His role soon expanded to website development and social media strategy. In 2014, he became the program services manager, overseeing the process for selecting new families for Habitat homes and working closely with volunteers.
“It’s very personal. We spend a year to two years working with families on their journey to becoming homeowners,” he begins. “They’re inviting us into their lives as well. We get to know them very closely. We get to know their kids. Often, you get to know their siblings or parents, too.”
A year later, the board of directors named him executive director, overseeing everything from fundraising to volunteer management to connecting with the international organization. His role with the new, merged organization will give him the opportunity to focus on opportunities to add and expand services, for example, doing more work to repair homes.
“Habitat really came into my life at the right time. I love playing music, but the life of a performing musician was not really the life I wanted to have, being on the road, playing late into the night,” says Nash, who has a photo of his two young daughters in his office at the ReStore building in Hopewell.
“I was learning what I wanted and what I didn’t want in my future and Habitat presented me with an opportunity to have a career that aligns with my values, is deeply rooted in community, and provided the work-life balance for Heather and I to start our own family.”
Nash has long been open to tackling something new.
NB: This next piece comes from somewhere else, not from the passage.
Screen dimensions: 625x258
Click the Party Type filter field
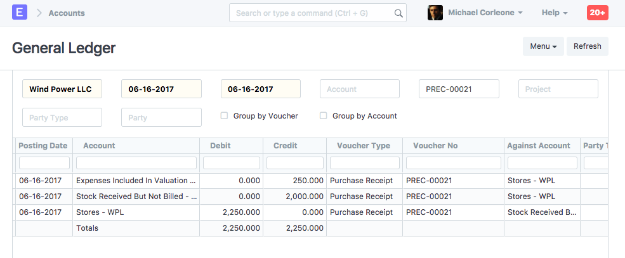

At FLCC, he took classes in marketing, business and computer science – he even returned to get an associate degree in computer science in 2014. While students, he and Heather joined the Finger Lakes Environmental Action Club, joining conservation professor Marty Dodge on a trip to southern California’s Channel Islands.
“I came out of my college experience with a major in music but an ability to utilize skills in a variety of fields,” Nash says, “and I think that positioned me well to be able to try out different things and be open to new opportunities as they came along.”